Deglaze with white wine and wait until fully absorbed. Season with a good pinch of salt and pepper. Add one cup of hot vegetable broth and let it simmer on medium heat until fully absorbed, stirring occasionally. Repeat until you have used up all vegetable broth (20-25min) - always wait until the vegetable broth has been fully absorbed before adding more.
Asparagus: In the meantime, snap the rough ends of the asparagus and discard. Cut the lower half of the asparagus into thin slices, the upper half into 2-inch pieces.Heat a skillet with one tablespoon of olive oil. Add the asparagus and roast for 5 minutes over medium to high heat. Season with a pinch of salt and pepper and set aside.

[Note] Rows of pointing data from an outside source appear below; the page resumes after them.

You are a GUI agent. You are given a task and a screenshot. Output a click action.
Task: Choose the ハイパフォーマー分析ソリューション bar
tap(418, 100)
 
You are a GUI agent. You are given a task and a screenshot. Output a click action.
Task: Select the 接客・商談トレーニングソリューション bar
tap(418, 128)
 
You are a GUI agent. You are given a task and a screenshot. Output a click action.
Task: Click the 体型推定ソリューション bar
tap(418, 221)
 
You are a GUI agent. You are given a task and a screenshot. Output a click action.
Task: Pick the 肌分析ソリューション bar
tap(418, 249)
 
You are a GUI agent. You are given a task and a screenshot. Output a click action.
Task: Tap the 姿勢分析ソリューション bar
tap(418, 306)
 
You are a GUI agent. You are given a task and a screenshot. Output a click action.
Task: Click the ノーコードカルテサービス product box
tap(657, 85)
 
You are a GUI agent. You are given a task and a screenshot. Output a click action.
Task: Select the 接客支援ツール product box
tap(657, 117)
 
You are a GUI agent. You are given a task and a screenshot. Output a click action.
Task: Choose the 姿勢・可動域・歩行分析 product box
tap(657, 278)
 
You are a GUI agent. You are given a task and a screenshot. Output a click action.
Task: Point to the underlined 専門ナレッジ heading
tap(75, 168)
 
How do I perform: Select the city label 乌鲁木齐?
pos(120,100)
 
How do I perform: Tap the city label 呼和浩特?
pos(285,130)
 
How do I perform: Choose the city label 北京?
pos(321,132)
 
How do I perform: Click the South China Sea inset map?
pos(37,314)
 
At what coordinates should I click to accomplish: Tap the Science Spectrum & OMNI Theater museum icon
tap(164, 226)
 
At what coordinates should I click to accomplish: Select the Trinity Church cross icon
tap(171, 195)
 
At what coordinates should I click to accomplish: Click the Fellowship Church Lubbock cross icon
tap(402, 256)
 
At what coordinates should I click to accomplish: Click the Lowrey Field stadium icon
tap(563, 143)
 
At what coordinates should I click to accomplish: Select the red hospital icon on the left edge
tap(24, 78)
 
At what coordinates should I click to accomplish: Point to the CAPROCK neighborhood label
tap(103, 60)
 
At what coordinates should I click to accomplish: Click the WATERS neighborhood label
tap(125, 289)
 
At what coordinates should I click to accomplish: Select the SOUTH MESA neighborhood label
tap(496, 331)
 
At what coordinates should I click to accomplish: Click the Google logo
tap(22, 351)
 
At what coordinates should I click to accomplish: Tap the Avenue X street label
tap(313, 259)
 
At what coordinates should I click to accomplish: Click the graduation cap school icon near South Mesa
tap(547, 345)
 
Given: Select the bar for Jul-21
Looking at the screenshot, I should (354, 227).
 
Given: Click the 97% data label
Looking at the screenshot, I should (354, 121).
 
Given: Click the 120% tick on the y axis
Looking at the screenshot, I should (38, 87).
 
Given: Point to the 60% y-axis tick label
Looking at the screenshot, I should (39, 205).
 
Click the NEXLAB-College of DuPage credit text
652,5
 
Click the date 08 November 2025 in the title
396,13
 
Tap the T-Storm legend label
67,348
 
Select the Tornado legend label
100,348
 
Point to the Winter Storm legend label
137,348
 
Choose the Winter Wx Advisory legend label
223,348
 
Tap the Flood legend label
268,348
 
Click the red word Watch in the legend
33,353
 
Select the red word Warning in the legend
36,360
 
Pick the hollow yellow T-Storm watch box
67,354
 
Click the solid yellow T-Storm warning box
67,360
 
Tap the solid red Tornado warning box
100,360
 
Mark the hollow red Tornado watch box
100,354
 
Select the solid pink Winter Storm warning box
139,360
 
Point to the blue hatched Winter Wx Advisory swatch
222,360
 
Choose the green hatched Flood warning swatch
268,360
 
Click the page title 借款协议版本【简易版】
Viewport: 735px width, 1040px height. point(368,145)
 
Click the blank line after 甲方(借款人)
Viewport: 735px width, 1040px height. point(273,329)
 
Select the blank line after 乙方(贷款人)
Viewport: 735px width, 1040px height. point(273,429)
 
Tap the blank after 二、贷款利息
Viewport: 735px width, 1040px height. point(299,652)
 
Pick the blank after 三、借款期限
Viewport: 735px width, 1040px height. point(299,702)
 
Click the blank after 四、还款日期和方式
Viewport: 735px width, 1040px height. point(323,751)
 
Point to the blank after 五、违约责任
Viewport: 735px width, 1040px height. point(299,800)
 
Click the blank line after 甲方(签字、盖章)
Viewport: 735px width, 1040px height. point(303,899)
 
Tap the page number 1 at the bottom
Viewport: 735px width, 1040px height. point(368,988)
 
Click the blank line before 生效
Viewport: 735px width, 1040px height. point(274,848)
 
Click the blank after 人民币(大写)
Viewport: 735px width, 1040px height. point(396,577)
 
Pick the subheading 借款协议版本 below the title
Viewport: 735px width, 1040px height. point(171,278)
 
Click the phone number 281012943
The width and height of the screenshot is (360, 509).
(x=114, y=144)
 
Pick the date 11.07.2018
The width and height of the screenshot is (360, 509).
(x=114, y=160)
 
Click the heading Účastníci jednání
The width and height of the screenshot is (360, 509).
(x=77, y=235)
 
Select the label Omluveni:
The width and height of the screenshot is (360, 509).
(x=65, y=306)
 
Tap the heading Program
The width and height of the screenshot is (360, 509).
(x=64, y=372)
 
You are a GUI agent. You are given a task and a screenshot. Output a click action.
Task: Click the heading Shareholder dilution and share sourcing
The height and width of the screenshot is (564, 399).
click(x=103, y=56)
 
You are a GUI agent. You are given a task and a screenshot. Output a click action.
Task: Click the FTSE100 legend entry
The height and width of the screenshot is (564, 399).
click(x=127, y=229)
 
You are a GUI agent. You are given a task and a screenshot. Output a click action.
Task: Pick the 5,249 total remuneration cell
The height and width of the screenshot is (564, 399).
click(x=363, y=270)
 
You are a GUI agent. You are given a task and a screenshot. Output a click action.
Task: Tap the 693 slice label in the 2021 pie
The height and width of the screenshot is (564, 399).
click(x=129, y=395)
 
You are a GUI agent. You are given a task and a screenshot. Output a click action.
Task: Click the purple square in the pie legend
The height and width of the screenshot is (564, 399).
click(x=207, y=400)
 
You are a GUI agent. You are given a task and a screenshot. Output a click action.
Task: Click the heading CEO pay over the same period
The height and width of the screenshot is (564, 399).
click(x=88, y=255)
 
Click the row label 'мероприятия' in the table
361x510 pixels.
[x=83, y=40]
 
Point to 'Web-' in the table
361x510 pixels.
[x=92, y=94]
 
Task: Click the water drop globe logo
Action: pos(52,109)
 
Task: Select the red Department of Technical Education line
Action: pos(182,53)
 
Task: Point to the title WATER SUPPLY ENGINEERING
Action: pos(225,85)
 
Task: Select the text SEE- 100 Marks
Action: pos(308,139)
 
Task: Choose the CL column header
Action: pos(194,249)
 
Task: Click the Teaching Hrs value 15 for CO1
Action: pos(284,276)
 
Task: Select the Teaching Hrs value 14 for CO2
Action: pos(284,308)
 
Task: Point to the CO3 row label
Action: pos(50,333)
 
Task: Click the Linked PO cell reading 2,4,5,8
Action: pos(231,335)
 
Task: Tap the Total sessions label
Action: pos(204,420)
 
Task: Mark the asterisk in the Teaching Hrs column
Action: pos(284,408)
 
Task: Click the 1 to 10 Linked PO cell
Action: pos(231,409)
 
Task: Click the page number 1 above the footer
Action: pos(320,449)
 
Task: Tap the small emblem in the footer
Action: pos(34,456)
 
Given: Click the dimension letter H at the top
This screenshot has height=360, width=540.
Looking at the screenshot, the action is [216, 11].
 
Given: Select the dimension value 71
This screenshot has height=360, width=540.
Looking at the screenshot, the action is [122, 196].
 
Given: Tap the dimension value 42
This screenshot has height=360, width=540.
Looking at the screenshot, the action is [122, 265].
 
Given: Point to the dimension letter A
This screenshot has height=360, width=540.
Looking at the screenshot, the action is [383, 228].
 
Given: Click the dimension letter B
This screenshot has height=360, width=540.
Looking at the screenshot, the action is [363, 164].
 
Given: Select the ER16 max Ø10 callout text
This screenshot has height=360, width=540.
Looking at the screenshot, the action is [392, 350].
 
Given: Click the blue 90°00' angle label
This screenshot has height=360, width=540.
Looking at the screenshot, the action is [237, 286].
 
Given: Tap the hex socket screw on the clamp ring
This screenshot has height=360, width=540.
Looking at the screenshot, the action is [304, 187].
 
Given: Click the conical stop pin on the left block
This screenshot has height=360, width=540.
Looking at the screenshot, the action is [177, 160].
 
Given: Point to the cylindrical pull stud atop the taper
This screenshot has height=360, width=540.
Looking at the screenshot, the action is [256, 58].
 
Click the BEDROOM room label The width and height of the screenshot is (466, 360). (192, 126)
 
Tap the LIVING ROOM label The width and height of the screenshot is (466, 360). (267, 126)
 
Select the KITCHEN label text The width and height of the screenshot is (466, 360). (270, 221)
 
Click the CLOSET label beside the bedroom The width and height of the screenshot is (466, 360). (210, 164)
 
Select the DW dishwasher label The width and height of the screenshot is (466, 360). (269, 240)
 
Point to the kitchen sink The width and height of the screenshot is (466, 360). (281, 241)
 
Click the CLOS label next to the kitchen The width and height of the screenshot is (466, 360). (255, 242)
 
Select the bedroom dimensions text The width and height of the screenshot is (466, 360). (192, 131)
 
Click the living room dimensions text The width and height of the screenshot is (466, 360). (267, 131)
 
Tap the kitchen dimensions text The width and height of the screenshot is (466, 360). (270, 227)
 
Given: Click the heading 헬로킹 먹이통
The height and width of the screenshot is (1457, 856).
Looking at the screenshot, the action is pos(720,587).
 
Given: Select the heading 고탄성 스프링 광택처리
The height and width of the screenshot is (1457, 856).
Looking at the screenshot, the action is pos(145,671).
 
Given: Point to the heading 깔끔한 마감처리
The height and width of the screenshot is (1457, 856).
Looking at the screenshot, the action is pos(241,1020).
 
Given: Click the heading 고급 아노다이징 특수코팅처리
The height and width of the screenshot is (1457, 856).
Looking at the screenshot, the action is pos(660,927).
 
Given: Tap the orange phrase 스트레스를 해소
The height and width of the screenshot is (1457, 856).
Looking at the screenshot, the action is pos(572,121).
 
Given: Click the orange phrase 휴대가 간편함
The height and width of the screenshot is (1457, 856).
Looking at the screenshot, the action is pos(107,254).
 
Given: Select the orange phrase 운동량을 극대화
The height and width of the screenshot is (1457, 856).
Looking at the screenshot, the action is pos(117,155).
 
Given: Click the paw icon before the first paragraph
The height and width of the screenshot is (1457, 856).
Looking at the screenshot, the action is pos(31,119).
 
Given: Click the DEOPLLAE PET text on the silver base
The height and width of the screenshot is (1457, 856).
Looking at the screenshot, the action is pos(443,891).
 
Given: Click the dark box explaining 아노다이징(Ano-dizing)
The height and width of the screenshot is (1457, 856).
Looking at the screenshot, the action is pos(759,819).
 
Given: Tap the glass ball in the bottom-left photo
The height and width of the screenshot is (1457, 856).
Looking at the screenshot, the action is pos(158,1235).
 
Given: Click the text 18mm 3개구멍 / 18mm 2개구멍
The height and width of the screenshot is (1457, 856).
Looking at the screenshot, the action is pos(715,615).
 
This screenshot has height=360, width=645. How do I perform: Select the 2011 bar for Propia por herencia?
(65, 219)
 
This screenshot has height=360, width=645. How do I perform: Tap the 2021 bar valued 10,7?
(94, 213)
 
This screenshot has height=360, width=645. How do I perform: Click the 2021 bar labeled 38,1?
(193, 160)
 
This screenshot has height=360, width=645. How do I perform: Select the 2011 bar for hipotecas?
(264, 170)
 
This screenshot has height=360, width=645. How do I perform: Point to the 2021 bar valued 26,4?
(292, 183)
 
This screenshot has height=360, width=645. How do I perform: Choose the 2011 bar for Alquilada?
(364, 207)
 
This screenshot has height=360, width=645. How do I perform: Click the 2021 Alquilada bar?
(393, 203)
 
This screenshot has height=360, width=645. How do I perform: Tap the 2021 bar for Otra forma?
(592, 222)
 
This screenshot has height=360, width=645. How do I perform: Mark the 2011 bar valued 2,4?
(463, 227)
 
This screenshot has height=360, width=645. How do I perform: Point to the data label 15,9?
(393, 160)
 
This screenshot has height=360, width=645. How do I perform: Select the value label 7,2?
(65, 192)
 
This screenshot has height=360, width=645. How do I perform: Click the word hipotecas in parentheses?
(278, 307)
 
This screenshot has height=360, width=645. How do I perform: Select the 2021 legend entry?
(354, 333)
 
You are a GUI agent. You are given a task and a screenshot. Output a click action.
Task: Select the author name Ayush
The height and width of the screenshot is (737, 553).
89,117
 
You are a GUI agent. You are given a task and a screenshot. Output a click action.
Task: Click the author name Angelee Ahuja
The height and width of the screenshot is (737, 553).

Stir the roasted asparagus, dairy-free butter, fresh mint, and a splash of lemon juice into the risotto. Season with salt and pepper to taste.
Take it from the heat, close the lid, and let it sit for 2-5 minutes before serving.
- Cheese: Sere with dairy-free cheese or Parmesan cheese (vegetarian).
- Keeps fresh for 3-4 days if stored in an airtight container in the refrigerator.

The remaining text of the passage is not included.